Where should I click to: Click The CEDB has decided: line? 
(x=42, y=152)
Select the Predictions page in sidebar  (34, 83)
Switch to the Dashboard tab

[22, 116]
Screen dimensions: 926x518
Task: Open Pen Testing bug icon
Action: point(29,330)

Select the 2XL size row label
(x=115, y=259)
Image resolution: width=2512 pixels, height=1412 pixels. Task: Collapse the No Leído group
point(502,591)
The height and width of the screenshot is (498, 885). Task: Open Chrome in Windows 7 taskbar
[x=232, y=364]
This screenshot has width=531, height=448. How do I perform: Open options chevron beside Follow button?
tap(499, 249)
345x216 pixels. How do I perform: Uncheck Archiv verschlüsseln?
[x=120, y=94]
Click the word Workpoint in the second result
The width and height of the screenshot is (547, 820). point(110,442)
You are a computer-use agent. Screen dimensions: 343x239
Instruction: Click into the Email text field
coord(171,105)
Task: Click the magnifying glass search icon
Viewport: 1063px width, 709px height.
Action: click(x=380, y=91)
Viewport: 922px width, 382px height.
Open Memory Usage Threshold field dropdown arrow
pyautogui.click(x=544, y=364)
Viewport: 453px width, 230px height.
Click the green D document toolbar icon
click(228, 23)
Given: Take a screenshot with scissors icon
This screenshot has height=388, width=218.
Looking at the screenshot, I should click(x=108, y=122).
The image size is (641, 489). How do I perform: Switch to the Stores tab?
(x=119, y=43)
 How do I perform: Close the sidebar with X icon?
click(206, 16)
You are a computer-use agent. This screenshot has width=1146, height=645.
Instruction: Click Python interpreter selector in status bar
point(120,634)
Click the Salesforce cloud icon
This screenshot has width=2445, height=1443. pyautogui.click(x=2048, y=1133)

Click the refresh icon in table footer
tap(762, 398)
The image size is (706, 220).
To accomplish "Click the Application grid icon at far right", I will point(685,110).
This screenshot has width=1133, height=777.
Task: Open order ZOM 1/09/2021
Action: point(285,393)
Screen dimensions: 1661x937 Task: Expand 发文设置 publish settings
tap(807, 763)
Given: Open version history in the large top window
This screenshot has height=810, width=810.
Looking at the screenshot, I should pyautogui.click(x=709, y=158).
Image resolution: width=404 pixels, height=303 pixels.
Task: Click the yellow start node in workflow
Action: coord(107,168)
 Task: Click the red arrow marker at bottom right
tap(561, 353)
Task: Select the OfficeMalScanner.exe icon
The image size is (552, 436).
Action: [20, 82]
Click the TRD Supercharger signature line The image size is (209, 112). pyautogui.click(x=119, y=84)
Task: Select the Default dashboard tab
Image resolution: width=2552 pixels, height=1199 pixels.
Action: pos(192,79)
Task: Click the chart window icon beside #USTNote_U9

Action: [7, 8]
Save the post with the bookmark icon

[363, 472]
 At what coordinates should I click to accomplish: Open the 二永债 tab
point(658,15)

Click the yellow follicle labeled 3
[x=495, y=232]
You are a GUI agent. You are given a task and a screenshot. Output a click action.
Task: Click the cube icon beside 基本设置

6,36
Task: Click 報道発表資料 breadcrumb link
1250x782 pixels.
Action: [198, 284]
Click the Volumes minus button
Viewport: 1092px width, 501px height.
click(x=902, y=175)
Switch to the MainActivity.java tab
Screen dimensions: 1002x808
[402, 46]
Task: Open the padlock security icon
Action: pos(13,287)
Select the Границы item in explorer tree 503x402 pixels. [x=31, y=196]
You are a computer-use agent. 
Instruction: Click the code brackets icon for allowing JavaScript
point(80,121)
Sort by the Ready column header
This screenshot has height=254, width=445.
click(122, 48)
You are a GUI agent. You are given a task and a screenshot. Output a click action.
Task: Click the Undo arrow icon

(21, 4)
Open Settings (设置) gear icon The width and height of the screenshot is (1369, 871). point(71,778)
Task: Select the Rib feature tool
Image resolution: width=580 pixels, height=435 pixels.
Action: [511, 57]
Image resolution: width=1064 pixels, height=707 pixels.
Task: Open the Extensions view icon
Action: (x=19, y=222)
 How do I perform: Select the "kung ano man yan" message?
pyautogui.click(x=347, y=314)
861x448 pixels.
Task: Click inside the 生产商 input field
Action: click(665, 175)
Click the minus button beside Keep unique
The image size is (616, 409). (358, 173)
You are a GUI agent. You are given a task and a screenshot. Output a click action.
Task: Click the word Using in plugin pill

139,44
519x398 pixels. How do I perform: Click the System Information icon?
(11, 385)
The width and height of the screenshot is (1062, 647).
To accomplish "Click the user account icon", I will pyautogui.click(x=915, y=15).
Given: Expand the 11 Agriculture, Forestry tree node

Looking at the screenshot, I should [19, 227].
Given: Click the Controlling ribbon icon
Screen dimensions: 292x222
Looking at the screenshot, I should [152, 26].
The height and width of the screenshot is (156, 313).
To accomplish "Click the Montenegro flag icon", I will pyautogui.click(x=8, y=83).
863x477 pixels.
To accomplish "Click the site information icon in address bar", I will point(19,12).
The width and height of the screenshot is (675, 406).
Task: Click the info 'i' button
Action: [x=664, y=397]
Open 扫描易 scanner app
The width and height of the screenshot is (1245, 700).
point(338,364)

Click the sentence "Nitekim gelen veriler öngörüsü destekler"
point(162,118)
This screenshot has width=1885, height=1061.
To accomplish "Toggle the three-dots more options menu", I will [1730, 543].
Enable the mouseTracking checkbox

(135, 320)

======

**YOUR INSTRUCTIONS:**
Can you lay out the data from the line containing "Given: Take a screenshot with scissors icon" through the line containing "point(120,634)" as a Markdown table with the columns No. and Line, one numbered row per line, leaving out blank lines?

**ANSWER TO THIS PROBLEM:**
| No. | Line |
|---|---|
| 1 | Given: Take a screenshot with scissors icon |
| 2 | This screenshot has height=388, width=218. |
| 3 | Looking at the screenshot, I should click(x=108, y=122). |
| 4 | The image size is (641, 489). How do I perform: Switch to the Stores tab? |
| 5 | (x=119, y=43) |
| 6 |  How do I perform: Close the sidebar with X icon? |
| 7 | click(206, 16) |
| 8 | You are a computer-use agent. This screenshot has width=1146, height=645. |
| 9 | Instruction: Click Python interpreter selector in status bar |
| 10 | point(120,634) |